■ **EXCERPTED TEXT**:
▬▬▬▬▬▬
Depots as a general rule have no idea what equipment belongs to what.  They are merely orders in the system to them, this should be directed at/to the KingPost SM & LCMM

Minor quibble as the right people likely know....


----------



## OldSolduer (20 Oct 2021)

I was just wondering if any of you are divesting yourselves of stocks and pillories? We could use a few here.....  😈


----------



## Humphrey Bogart (21 Oct 2021)

They clearly didn't talk to us when they made this decision.

Used the Kingpost 3 times on my recent deployment.  Did two point RAS every time, with both USNS Wally Schirra and with USNS Carl Brashear.

Once was just to test it to confirm it worked and the other two were because we actually needed supplies, namely quality fresh vegetables and other food.  

It is a fairly dangerous evolution and one of our dump workers was almost taken out by a pallet a couple of times.

I don't see why we would get rid of it, it's not complex piece of equipment and the US Navy is quite good at it?  COVID laid bare our requirement to be able to supply ourselves on operations.  The Navy ATT relies exclusively on contracted support in foreign ports and we had trouble getting a lot of things because of this.  

Any Ships we deploy to the MENA should have access to our own tanker support.  Given our desire to PROJECT ships across the World continuously, I personally think we should keep a Tanker permanently stationed in the Asia-Pacific Theatre.  Base it out of Guam and have it rove between there and the Gulf of Aden to supply our ships as required.  It could also be used to supply our Allies, a WIN WIN for everyone.  If we had four tankers, you could rotate them annually.  Year long deployment for those involved and it would be a good go that I would volunteer for.

We were starved for gas halfway across the World, meanwhile the CAF was posting photos on social media of the ASTERIX doing RAS with the Harry DeWolf.  Why would we deploy our tanker with our expeditionary units?  Nah lets use it to fill up an AOPV that is a 100 miles from shore 😄.
▬▬▬▬▬▬
■ **PROVIDED INFORMATION**:
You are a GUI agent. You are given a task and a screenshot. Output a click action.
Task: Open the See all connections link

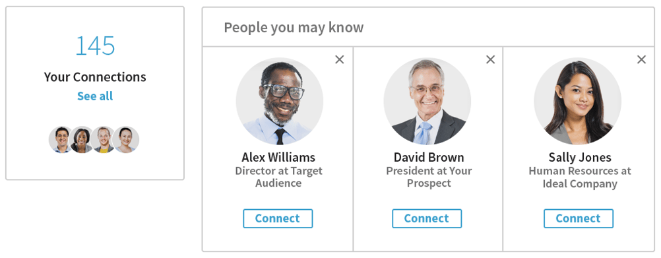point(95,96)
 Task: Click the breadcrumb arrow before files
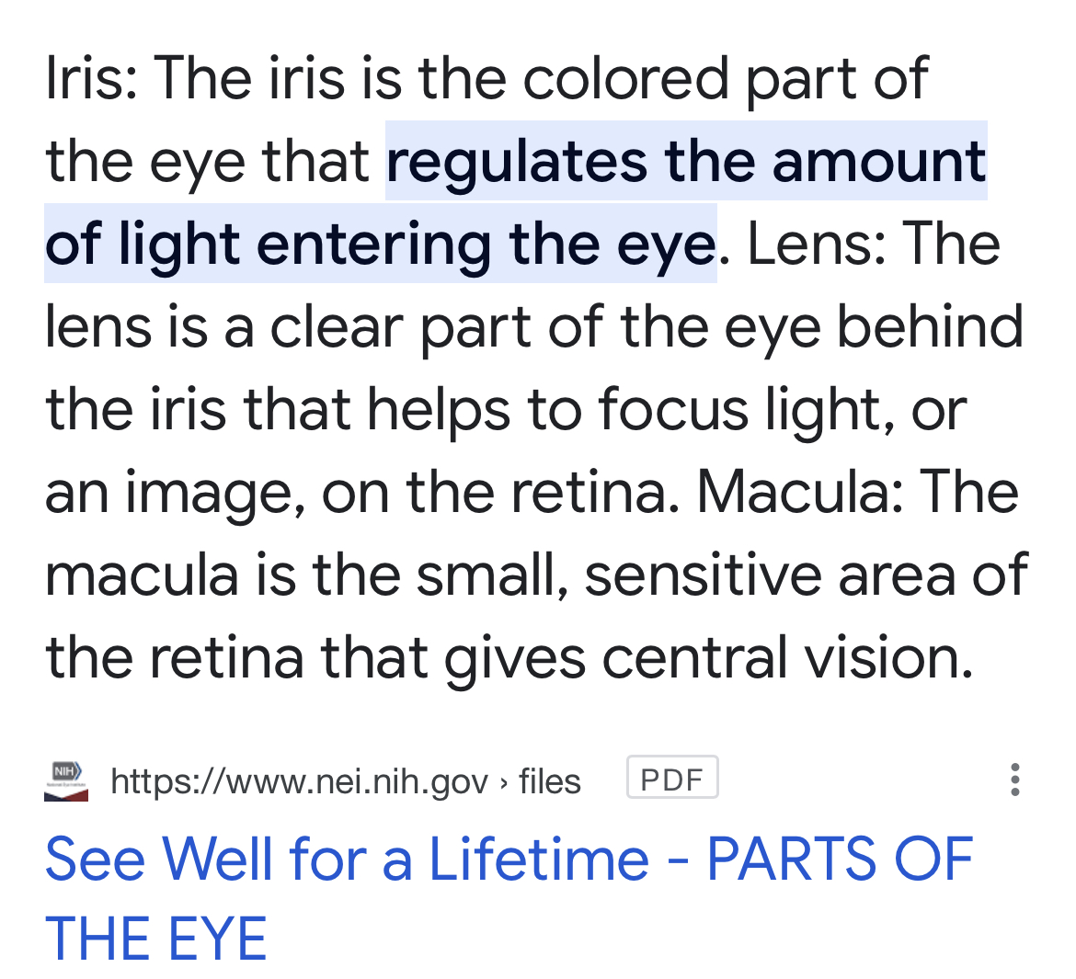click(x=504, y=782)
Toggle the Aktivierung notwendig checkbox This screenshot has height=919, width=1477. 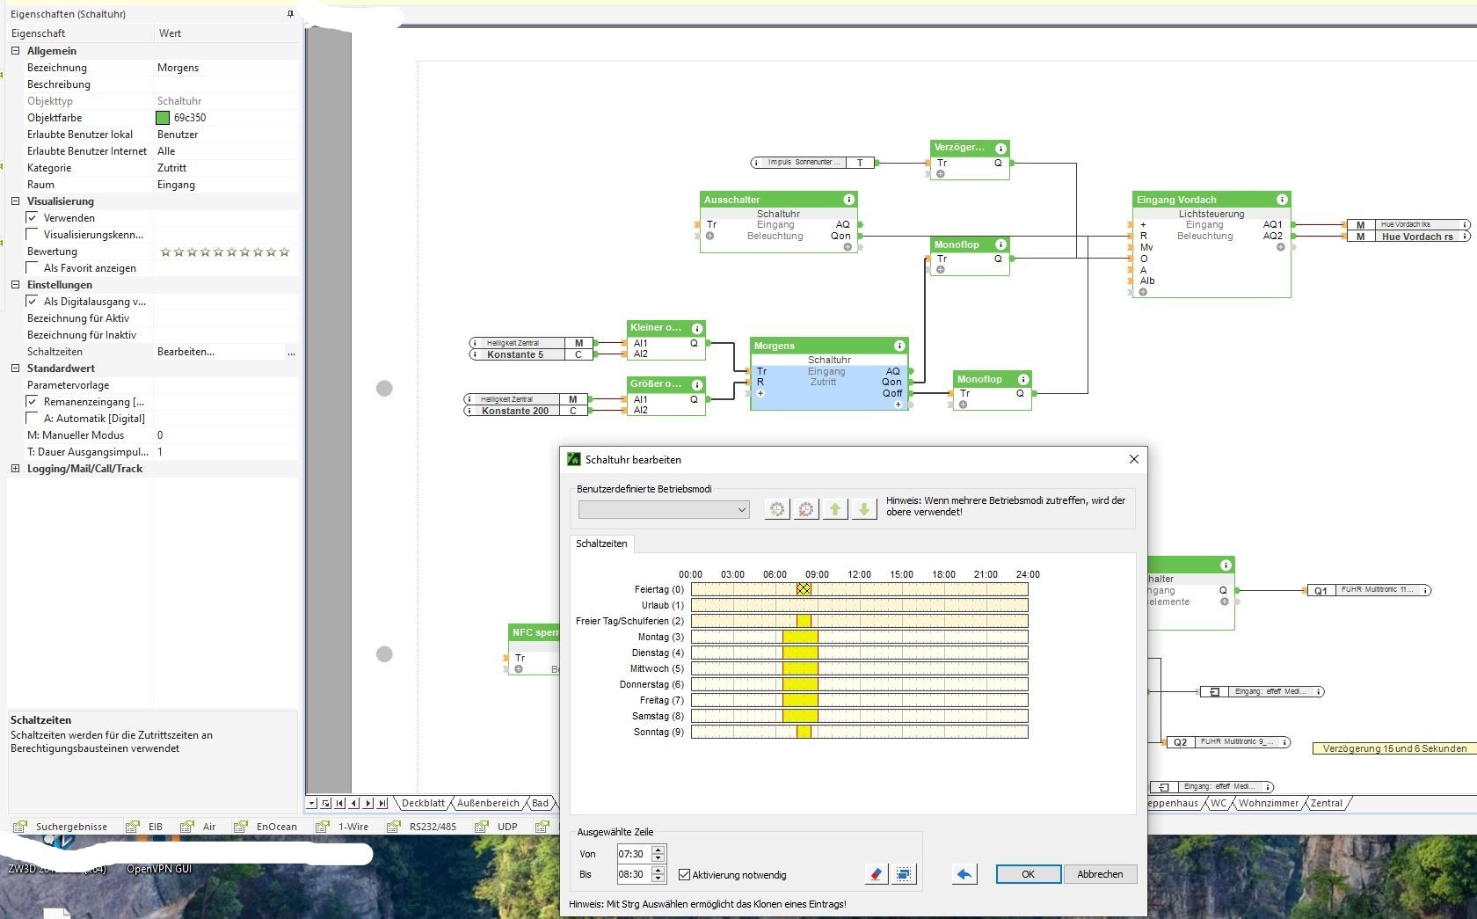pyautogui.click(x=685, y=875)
▬▬▬▬▬▬
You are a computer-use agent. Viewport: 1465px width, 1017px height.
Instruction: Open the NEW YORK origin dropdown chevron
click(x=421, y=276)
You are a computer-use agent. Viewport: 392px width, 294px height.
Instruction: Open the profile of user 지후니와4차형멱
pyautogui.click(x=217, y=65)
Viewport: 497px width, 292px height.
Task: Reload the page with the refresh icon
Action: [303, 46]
▬▬▬▬▬▬
■ **REQUIREMENT A**: In the forum thread about the Kingpost, how many times did Humphrey Bogart use the Kingpost on the recent deployment?
■ **REQUIREMENT B**: List every ship mentioned by name in the forum thread about the Kingpost.
■ **REQUIREMENT C**: Resume the forum thread about the Kingpost from the point where it ends.

■ **REPLY A**: Three times.

■ **REPLY B**: USNS Wally Schirra, USNS Carl Brashear, ASTERIX, Harry DeWolf

■ **REPLY C**:
----------



## Stoker (21 Oct 2021)

SeaKingTacco said:


> Yeah. Good plan. Because helicopters are always serviceable…


That's why we have boat transfers.....


Humphrey Bogart said:


> They clearly didn't talk to us when they made this decision.
> 
> Used the Kingpost 3 times on my recent deployment.  Did two point RAS every time, with both USNS Wally Schirra and with USNS Carl Brashear.
> 
> ...


I guess that's the issue they didn't need to talk to you and I expect they asked both coasts how much it was actually used and a decision made based on that. Using it three times your last deployment is cool but do you use it all the time, I'm willing to bet you don't. Regardless the decision is made.


----------



## Humphrey Bogart (21 Oct 2021)

Stoker said:


> That's why we have boat transfers.....
> 
> I guess that's the issue they didn't need to talk to you and I expect they asked both coasts how much it was actually used and a decision made based on that. Using it three times your last deployment is cool but do you use it all the time, I'm willing to bet you don't. Regardless the decision is made.



Do we use Harpoons, ESSM or Torpedoes all time?  No, but they are capabilities we need IOT to maintain our capability to fight wars.  This is the same logic that lead the Army down the path of divesting critical Combat Support Capabilities.  

"We don't need Anti-Armour because we have Tanks, we don't need Kingpost because we have a Helicopter."

Likewise, being able to replenish yourself at sea with more than just fuel is a vital capability for any Military that professes to be Expeditionary in mindset. 

My cynical mind tells me the RCN is getting rid of the capability because  A. We lack the capability to maintain them now  B.  We lack the skills with respect to Seamanship to be able to maintain the capability.

Any of the Bosns that are intimately familiar with the Heavy Jackstay/use of the Kingpost are all Chiefs and Senior POs now with time on the old Tankers.  That knowledge base is being eroded.

As for using helicopters for all our pallet needs, the US does this but usually only for their Carriers and Amphibious Assault Ships because they have the deck space to do it and they have Helos that can lend a hand.  I witnessed a Konga Line of Helos resupply USS America while sitting in a screen, kind of neat to watch.


----------



## Stoker (21 Oct 2021)

Humphrey Bogart said:


> Do we use Harpoons, ESSM or Torpedoes all time?  No, but they are capabilities we need IOT to maintain our capability to fight wars.  This is the same logic that lead the Army down the path of divesting critical Combat Support Capabilities.
> 
> "We don't need Anti-Armour because we have Tanks, we don't need Kingpost because we have a Helicopter."
> 
> ...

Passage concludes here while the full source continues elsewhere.